• Prompt: Return the lines below exactly, please, from the one containing "This screenshot has height=169, width=290." through the last one, both included, and leave out any pictures.

• Data under study:
####################

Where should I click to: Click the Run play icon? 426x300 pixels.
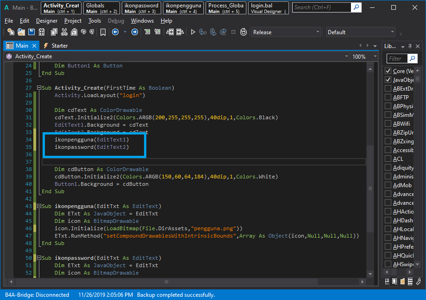coord(193,32)
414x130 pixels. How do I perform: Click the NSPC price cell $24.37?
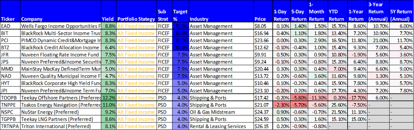263,112
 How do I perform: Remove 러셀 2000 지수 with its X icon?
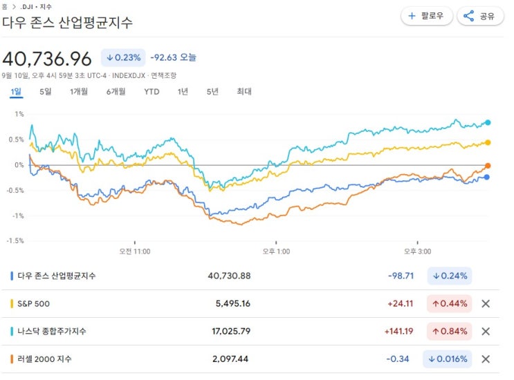pos(485,359)

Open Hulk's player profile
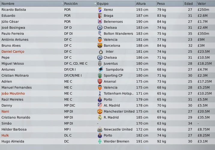click(x=5, y=135)
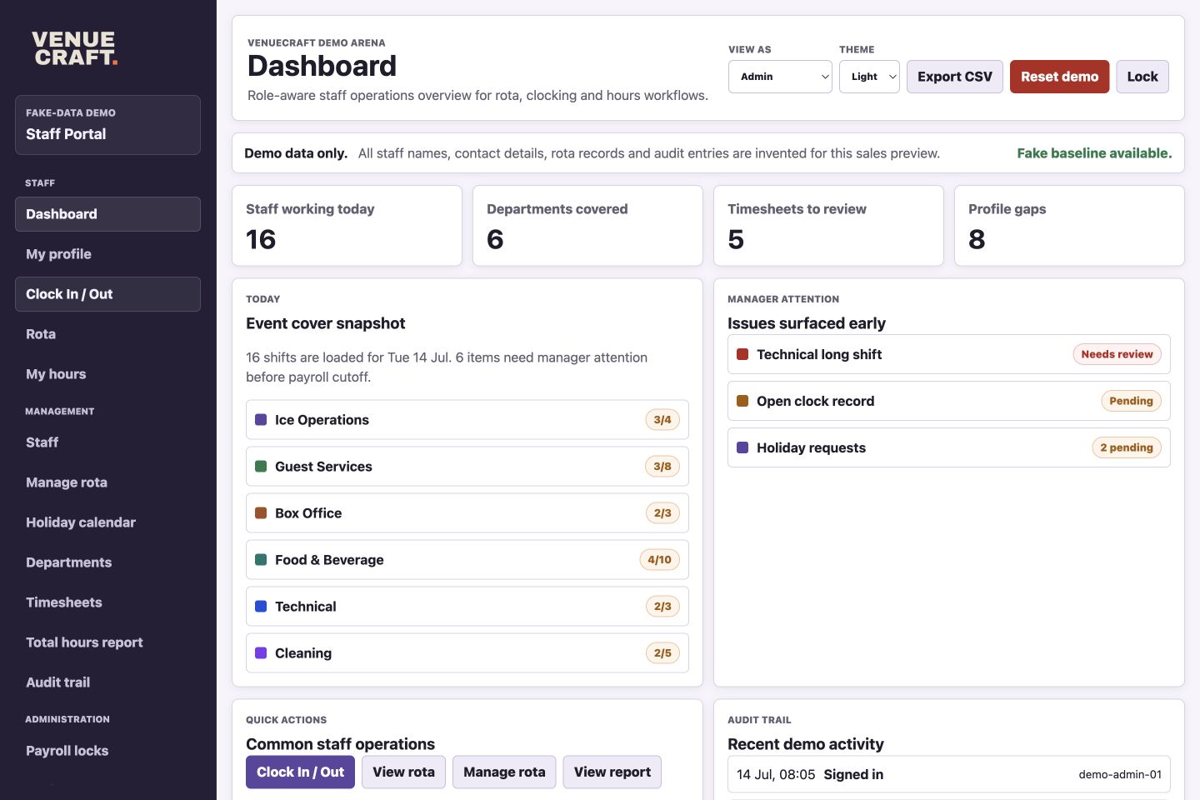The width and height of the screenshot is (1200, 800).
Task: Click the VenueCraft logo
Action: tap(75, 48)
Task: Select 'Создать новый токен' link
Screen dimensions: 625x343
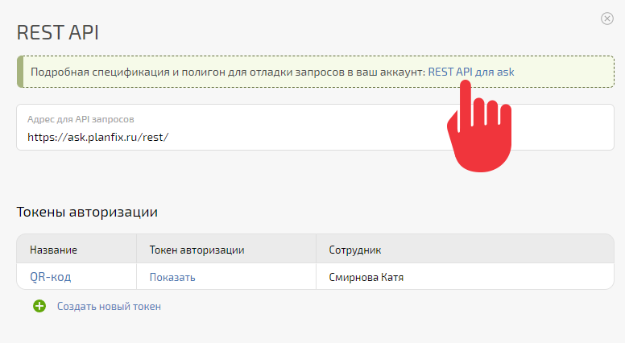Action: click(x=109, y=306)
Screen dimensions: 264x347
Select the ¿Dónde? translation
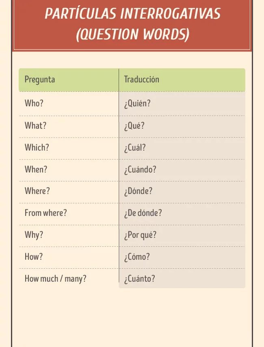tap(138, 191)
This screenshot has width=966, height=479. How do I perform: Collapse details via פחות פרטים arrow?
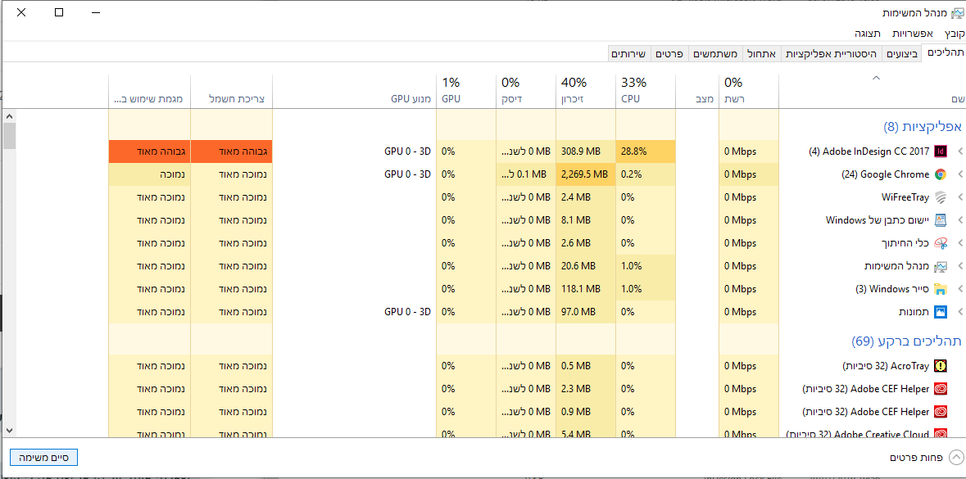[956, 458]
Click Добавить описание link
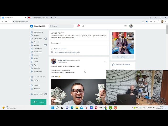Screen dimensions: 168x126 tap(60, 49)
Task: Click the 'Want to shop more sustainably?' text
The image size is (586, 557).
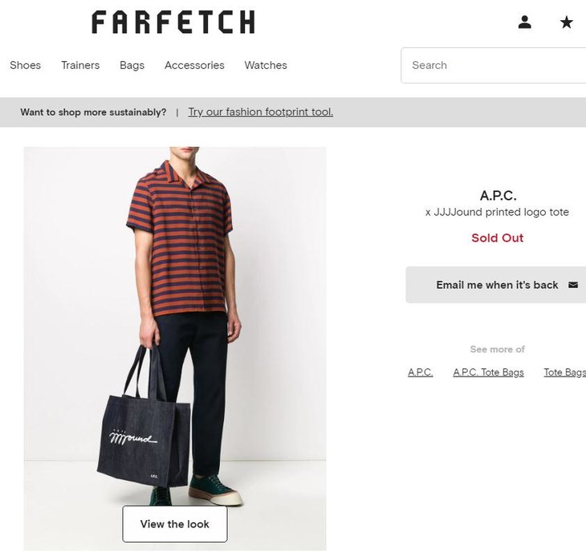Action: coord(93,112)
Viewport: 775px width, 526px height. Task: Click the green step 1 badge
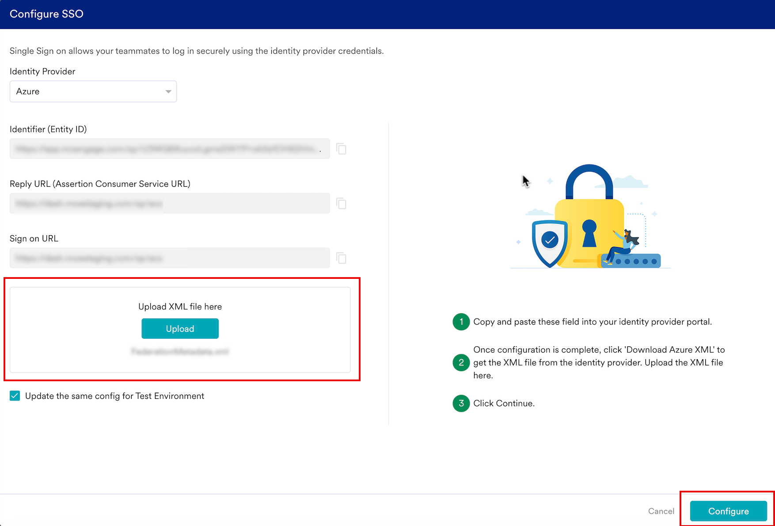[461, 322]
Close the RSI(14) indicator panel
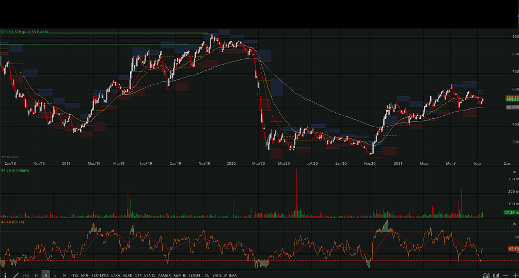Viewport: 519px width, 278px height. pos(514,223)
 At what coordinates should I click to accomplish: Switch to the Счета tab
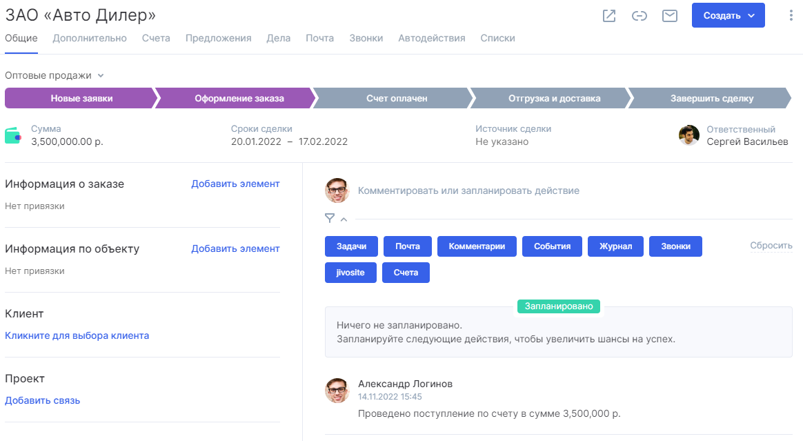click(156, 39)
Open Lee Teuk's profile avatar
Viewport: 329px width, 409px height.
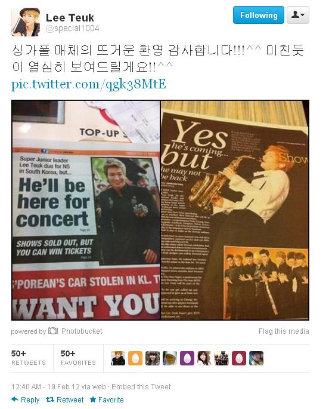click(x=26, y=22)
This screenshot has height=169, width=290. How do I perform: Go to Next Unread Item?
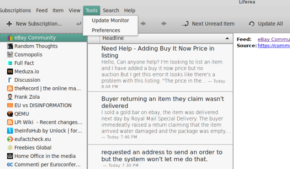[208, 24]
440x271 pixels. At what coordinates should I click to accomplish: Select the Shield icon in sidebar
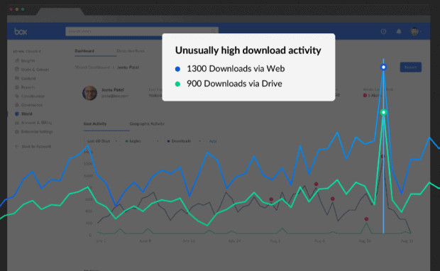(x=17, y=114)
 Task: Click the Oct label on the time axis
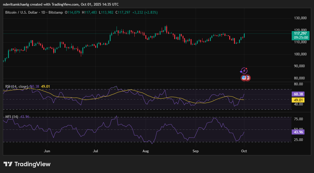point(244,151)
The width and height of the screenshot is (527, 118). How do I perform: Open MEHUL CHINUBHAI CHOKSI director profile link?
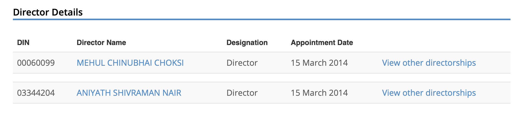[x=130, y=63]
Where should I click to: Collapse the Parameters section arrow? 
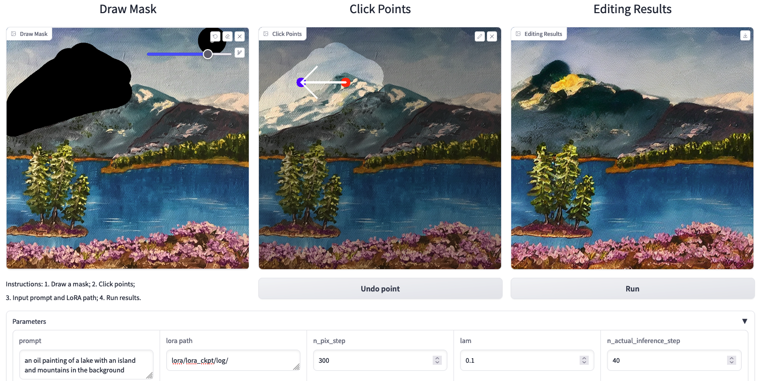pos(745,321)
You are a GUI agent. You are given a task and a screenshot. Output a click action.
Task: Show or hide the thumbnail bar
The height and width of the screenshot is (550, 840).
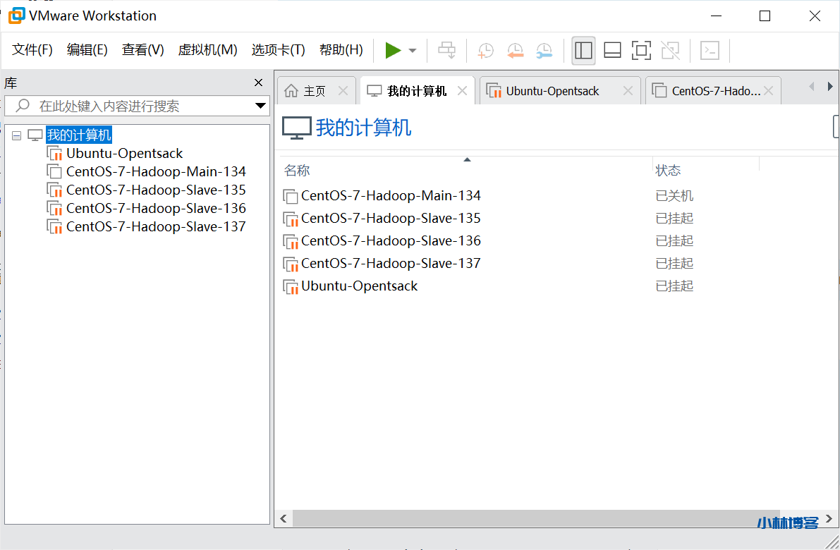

####################

• Exercise response:
This screenshot has height=169, width=290. How do I perform: Go to Next Unread Item?
[208, 24]
440x271 pixels. At what coordinates should I click to accomplish: Select the Shield icon in sidebar
(x=17, y=114)
 Task: Click the Oct label on the time axis
point(244,151)
The width and height of the screenshot is (527, 118). How do I perform: Open MEHUL CHINUBHAI CHOKSI director profile link?
[x=130, y=63]
Where should I click to: Collapse the Parameters section arrow? 
pos(745,321)
You are a GUI agent. You are given a task and a screenshot. Output a click action.
Task: Show or hide the thumbnail bar
The height and width of the screenshot is (550, 840).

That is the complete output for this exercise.